- EXERCISE AIM -
Please restate word for word all lines from the one containing "Expand the 取引先ソース plus icon" to the final line of the entries, and include no pictures.

- RECORD SET -
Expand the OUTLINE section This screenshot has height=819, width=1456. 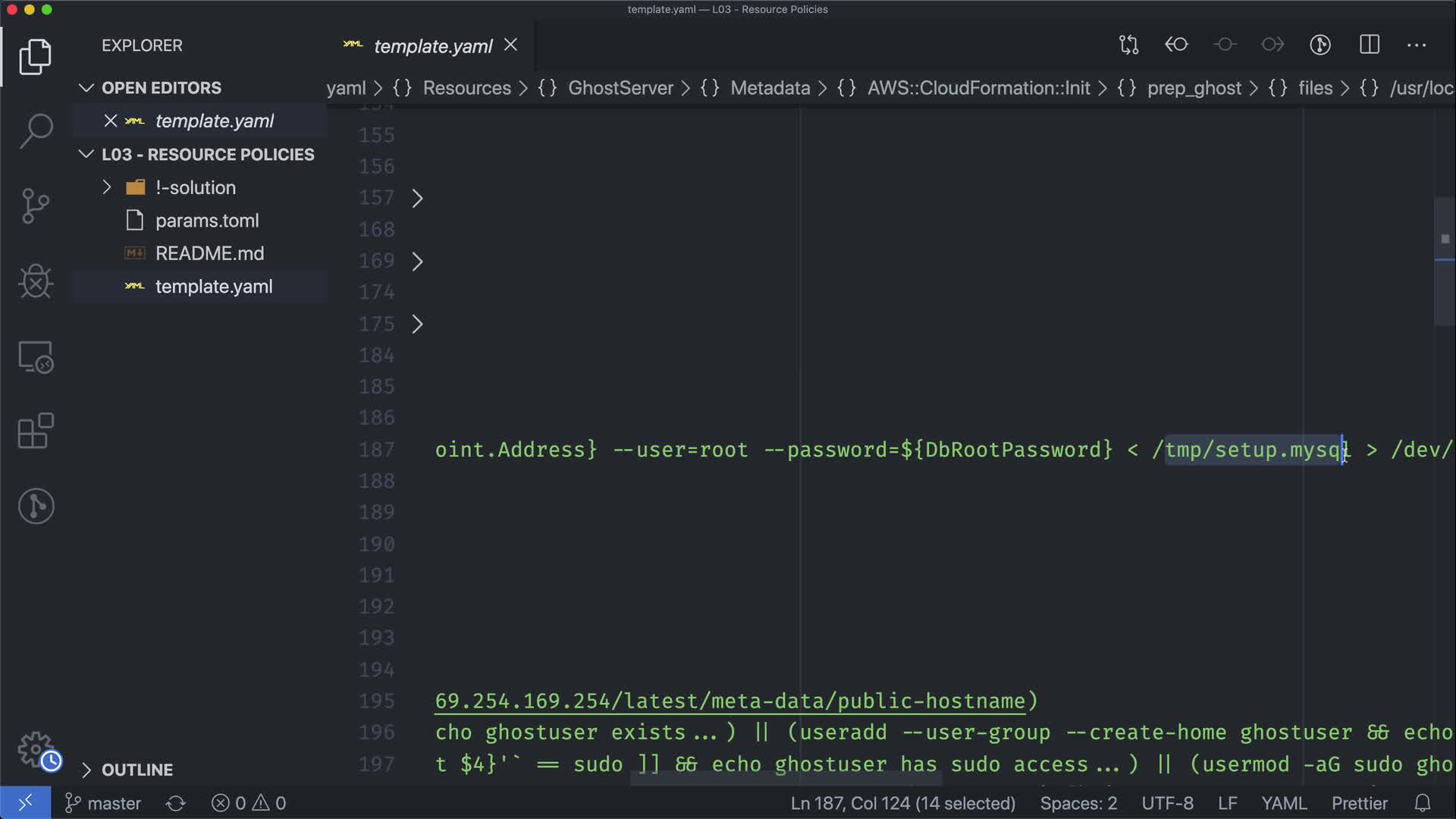[x=136, y=770]
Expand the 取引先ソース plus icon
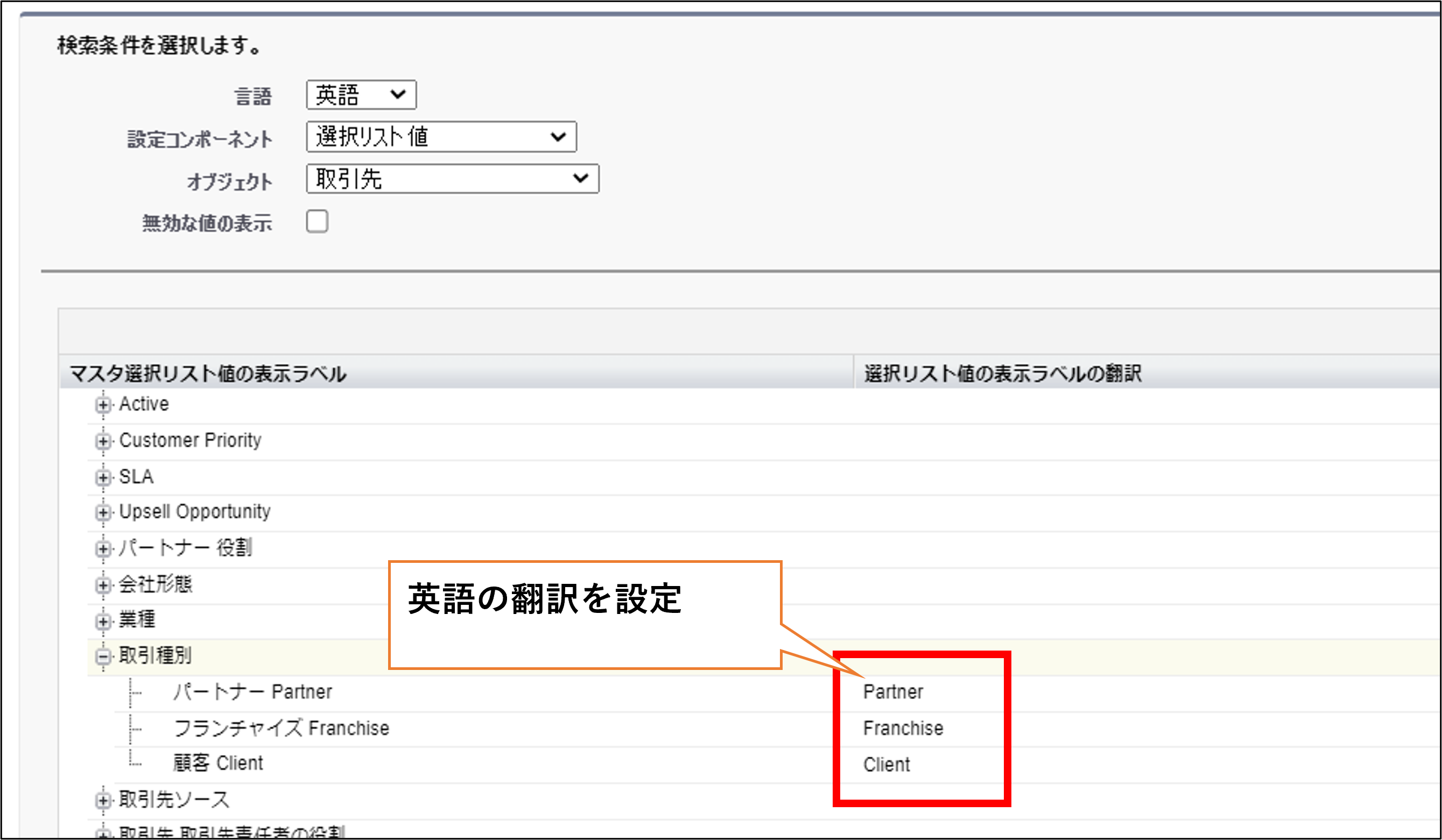Image resolution: width=1442 pixels, height=840 pixels. click(103, 800)
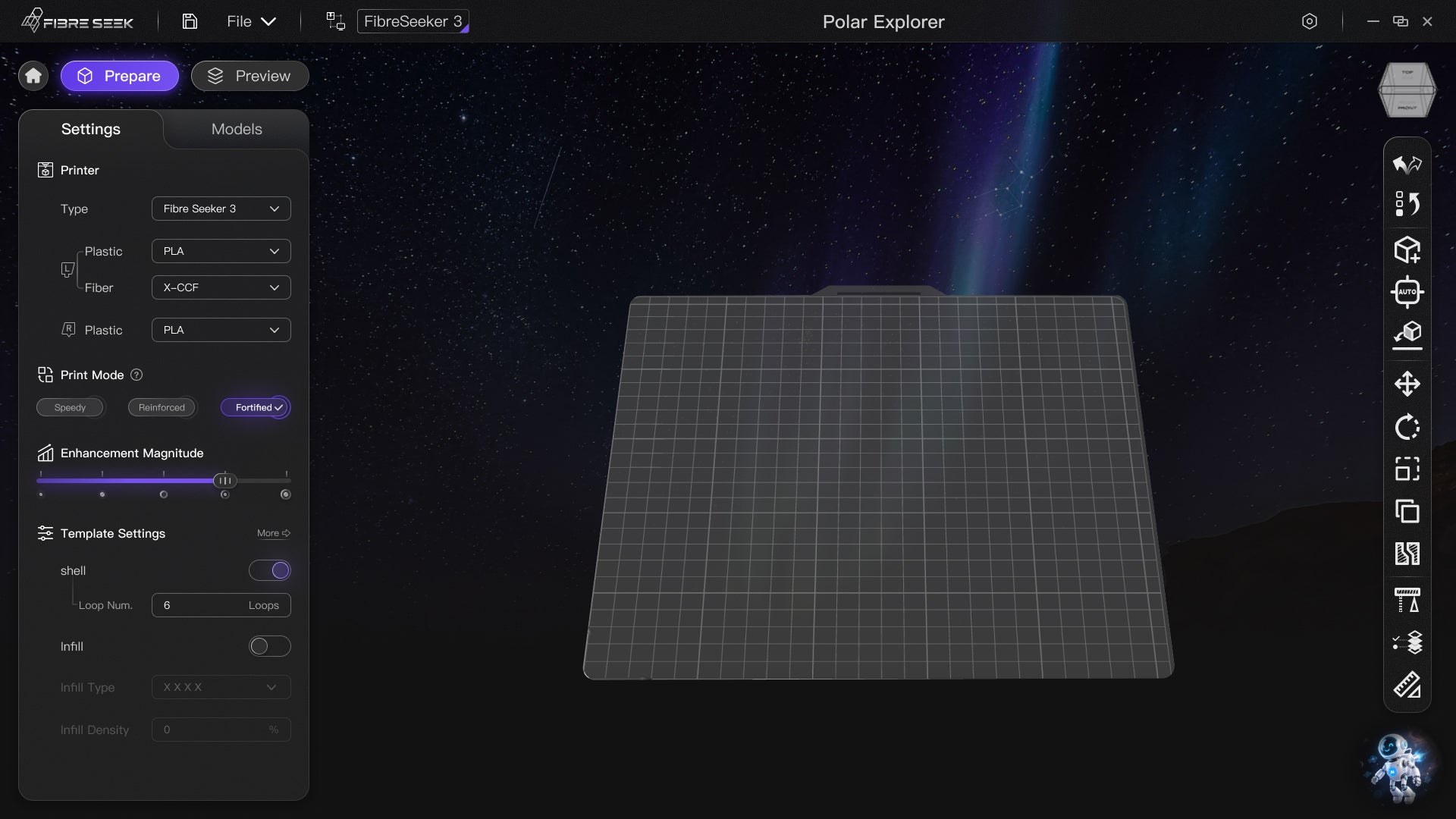Toggle the shell switch off
This screenshot has width=1456, height=819.
[269, 570]
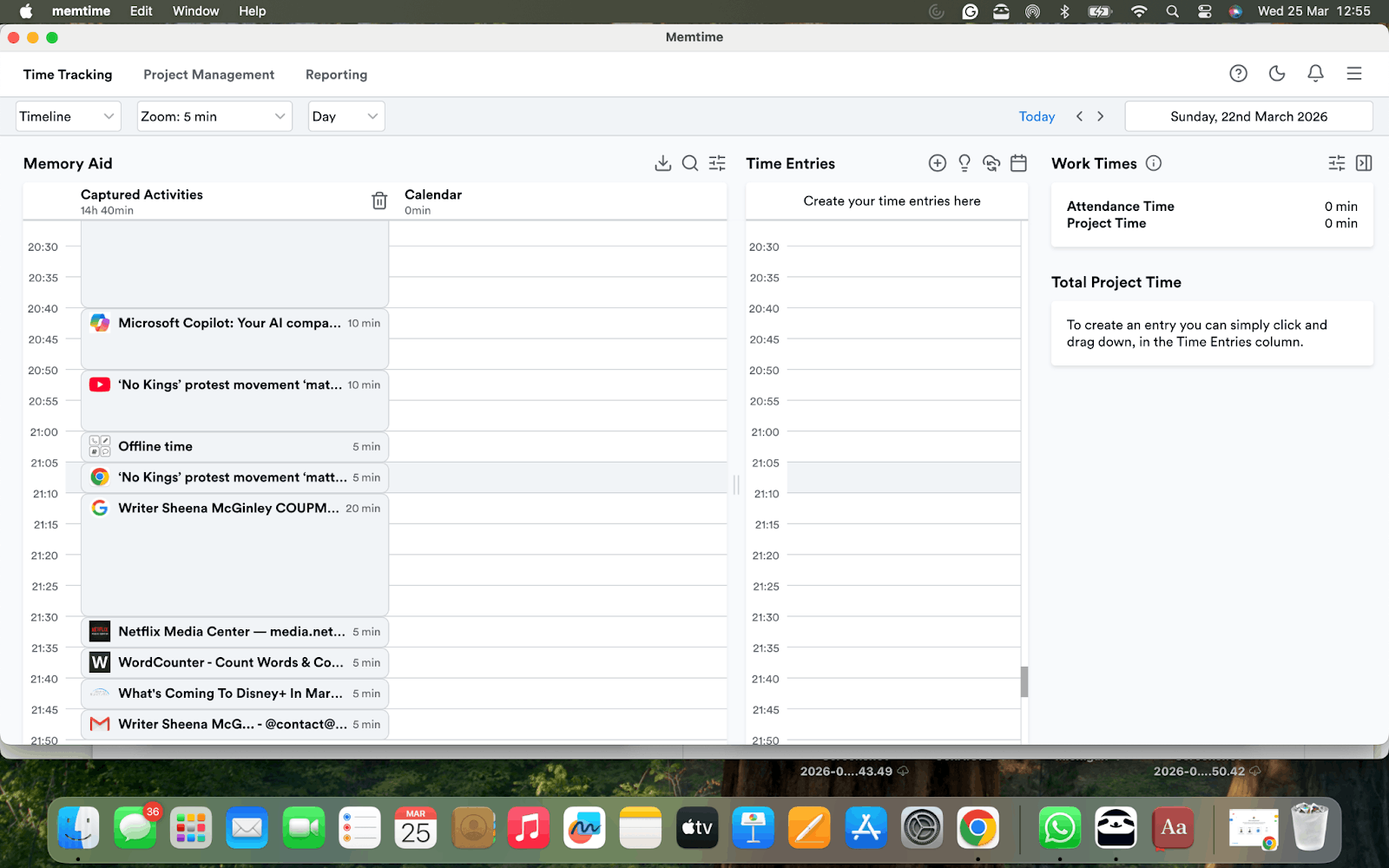This screenshot has height=868, width=1389.
Task: Open the calendar icon in Time Entries
Action: tap(1018, 162)
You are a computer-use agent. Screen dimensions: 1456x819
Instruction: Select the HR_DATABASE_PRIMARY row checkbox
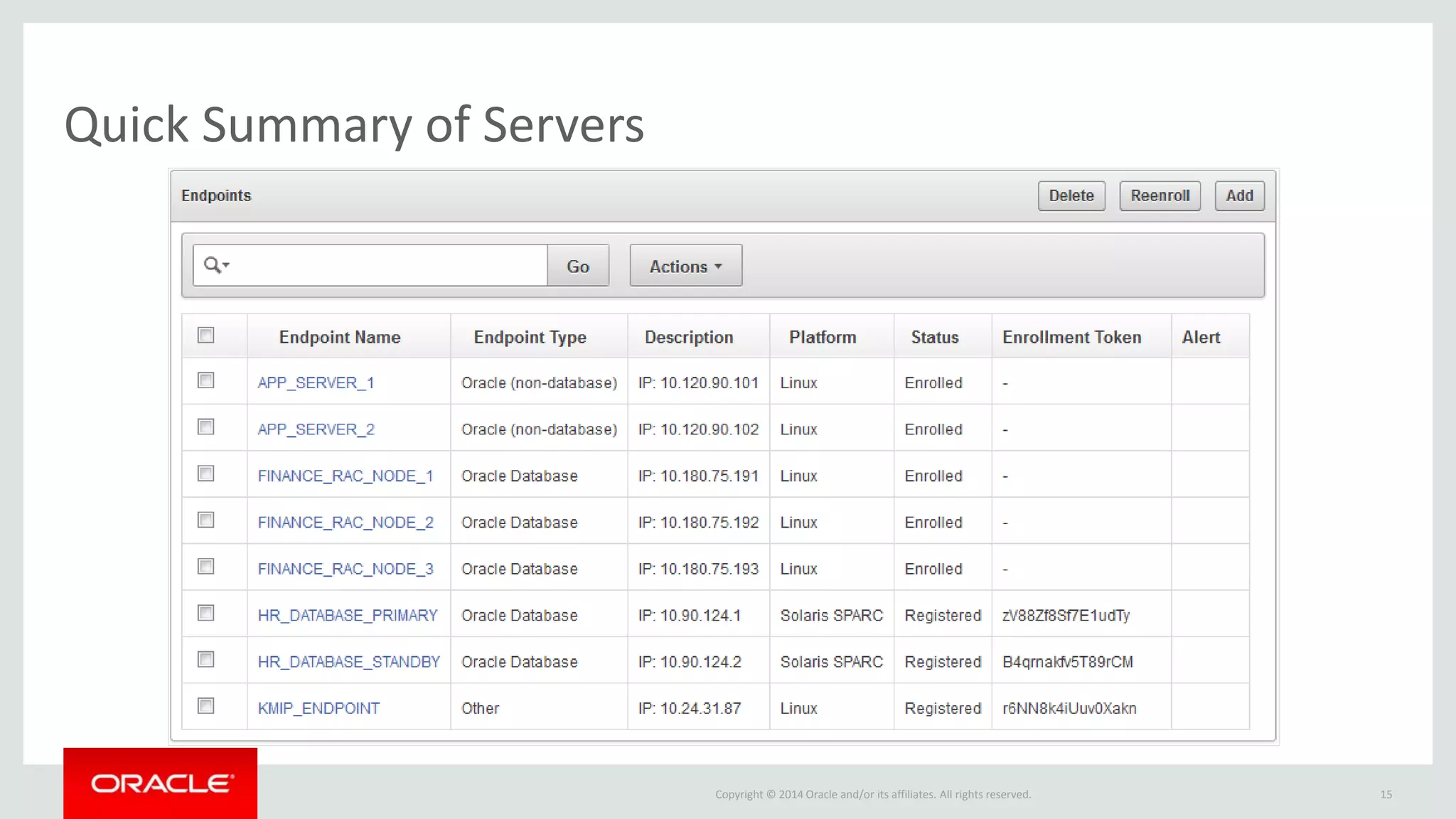[206, 613]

- ANSWER TO THIS EXERCISE -
Expand the 取引先ソース plus icon
Image resolution: width=1442 pixels, height=840 pixels. click(103, 800)
Toggle the shell switch off
This screenshot has width=1456, height=819.
[269, 570]
This screenshot has height=868, width=1389.
Task: Open the calendar icon in Time Entries
Action: tap(1018, 162)
You are a computer-use agent. Screen dimensions: 1456x819
Instruction: Select the HR_DATABASE_PRIMARY row checkbox
[206, 613]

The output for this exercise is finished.